In the last blog I ended with establishing a baseline around decision making, drawing on the Lectical Decision Making Assessment (LDMA) and Russo & Schoemaker (“Winning Decisions”):
- Framing: the general goal of the decision maker including the way they think about the knowledge upon which they base their decision
- A realistic approach to gathering intelligence
- Coming to Conclusions: organising and analysing the information and a way to coordinate different perspectives (weighing)
- An approach to communicating and implementing the decision made
- Learning from Experience, including a way to measure the decision’s effectiveness so adjustments can be made
It seems that already the first step, Framing, is much undervalued, or even overlooked. The way we frame a problem exerts enormous control over the options we recognize, the data we collect and the solutions we choose.

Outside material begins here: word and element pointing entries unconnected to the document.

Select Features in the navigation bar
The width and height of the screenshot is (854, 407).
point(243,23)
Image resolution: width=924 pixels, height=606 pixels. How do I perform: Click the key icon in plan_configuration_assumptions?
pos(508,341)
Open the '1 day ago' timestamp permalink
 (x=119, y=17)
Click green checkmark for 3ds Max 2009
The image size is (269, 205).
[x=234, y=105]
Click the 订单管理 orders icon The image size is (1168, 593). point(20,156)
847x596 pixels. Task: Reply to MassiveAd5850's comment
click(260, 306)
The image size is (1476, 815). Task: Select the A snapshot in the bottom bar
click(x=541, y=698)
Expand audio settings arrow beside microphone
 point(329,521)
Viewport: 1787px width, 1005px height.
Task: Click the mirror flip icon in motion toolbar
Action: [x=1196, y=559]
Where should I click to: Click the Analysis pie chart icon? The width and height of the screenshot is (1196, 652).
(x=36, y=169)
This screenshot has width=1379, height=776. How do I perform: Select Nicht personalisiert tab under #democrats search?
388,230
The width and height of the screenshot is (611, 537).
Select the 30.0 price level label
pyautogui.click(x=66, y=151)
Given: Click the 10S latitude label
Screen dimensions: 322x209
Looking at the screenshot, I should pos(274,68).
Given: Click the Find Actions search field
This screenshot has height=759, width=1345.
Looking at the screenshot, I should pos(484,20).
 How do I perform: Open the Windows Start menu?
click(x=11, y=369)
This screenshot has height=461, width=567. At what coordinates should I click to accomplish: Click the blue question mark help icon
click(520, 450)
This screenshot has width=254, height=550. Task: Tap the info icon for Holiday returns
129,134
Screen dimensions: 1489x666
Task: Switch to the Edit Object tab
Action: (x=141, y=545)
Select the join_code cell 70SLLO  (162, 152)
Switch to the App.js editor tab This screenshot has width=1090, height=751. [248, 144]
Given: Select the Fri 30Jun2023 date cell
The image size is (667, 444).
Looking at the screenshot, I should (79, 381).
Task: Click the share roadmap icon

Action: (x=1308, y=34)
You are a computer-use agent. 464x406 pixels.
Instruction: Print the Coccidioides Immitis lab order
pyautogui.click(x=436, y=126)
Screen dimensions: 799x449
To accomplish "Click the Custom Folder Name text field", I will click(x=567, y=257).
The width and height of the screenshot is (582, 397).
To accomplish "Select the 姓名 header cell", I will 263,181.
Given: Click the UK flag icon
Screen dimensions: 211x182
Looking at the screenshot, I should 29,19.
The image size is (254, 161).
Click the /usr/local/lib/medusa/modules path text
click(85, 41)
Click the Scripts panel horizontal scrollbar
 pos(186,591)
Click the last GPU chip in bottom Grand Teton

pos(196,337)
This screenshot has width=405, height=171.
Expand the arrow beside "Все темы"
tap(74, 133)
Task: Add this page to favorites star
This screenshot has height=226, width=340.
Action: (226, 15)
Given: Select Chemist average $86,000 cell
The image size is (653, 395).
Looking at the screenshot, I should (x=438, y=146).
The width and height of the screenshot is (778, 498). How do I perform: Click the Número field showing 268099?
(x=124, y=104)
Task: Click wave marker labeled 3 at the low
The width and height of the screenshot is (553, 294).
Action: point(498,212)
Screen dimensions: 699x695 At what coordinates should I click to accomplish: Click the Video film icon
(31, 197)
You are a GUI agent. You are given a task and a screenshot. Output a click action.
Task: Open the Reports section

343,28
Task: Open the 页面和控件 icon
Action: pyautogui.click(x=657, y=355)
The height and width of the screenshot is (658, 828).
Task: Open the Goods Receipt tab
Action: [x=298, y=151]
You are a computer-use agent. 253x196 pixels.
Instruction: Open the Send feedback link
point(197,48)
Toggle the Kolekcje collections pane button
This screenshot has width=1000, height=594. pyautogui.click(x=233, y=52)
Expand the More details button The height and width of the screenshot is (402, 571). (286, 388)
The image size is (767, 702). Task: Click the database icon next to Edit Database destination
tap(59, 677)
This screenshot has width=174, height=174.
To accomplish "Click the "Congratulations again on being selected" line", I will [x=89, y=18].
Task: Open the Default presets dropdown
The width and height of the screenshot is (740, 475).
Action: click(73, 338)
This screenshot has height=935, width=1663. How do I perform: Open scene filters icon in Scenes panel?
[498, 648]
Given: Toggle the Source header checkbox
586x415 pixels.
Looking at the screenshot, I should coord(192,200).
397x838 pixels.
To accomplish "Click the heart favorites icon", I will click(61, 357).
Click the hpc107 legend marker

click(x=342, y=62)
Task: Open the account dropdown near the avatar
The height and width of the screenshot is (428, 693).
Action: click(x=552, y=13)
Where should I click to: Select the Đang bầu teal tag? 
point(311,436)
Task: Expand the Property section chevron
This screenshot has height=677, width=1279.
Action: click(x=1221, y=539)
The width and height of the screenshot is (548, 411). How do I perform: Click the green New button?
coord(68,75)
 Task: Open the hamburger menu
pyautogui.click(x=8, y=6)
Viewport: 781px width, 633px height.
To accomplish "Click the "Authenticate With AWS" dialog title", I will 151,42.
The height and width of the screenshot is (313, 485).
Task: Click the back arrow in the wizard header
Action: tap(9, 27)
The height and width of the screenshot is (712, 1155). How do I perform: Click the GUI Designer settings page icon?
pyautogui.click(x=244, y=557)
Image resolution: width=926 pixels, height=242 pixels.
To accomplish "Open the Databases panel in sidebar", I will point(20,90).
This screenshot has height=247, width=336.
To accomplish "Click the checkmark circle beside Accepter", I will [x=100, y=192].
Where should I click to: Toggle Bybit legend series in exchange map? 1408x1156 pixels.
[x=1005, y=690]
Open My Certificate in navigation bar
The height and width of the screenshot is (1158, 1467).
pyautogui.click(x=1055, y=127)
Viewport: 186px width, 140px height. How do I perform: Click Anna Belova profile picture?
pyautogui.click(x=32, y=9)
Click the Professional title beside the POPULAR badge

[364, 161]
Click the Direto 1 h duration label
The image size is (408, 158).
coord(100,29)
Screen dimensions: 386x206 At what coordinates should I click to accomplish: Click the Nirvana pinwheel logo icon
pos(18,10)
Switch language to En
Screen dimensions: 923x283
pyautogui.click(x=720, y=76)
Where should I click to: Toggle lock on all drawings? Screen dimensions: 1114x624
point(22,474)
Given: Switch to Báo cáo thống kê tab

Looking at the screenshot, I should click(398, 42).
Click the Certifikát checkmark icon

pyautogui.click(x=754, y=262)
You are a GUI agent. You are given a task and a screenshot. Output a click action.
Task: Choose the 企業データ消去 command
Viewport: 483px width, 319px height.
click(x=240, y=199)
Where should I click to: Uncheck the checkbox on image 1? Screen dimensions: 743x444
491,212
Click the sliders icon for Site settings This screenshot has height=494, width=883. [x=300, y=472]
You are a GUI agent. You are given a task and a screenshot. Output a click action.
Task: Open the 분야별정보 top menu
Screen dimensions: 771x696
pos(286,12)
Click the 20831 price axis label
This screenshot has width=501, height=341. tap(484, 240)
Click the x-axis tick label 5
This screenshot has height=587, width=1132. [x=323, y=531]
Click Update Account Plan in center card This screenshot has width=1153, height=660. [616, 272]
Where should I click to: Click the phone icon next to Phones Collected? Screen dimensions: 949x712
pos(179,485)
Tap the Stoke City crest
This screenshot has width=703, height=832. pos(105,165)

Poor framing can lead people to sensible-sounding but fundamentally limited views of the world to structure their decision making process. According to Russo & Schoemaker (“Winning Decisions”), we experience frames when we meet people who just seem to immediately understand us. Or in the frustration of trying to talk with others who just don’t seem to get it, no matter how much we try to explain. Cognitive scientist call these different ways of looking at the workd “frames”. They are mental structures that simplify and guide our understanding of a complex reality. Everyone must inevitable adopt some kind of simplifying perspective.

But frames themselves don’t just limit our view, they are hard to see and change. If we are too close to your frame, we tend not to see it. Many inexperienced decision makers tend to think that their perspective is all there is.
Through what frame do you view your business? Do you have a relational frame, a transactional one? Is an organisation a legal entity? A set of relationships? A network? A family? Against what frame do you measure your wins and performance? What other metaphors do you use to decribe your business?
The fun thing: we can see that each frame or metaphor has its limits and boundaries, that includes certain aspects and leaves others out. We can start playing around, and reframe.

What changes if you change your frame? We are looking at the moment to replace our car. We are playing now to get rid of the frame of ownership which is a hard one to go. With renting, there are whole range of new solutions out there for our decision making process, including options with new technologies, low consumption that were previously out of our reach from the ownership frame.
Russo & Schoemakers advice us to become aware of the frames we use and compare ours to other peoples’ frames. The recommend running a “frame audit” to become aware of our implicit assumptions about our industry, our business, our profession. To define the boundaries and explore the highlights and shadows. To listen to norms, rituals, metophors we and others use and start playing around with them to see what perspectives can shift with different frames.
Some of these reframings are so powerful, that they can actually resolve the problem in the first place. That is some kind of mastery…..
Reference: Russo, J. E. & Schoemaker, P.J.H. (2002): Winning Decisions: Getting it right the first time.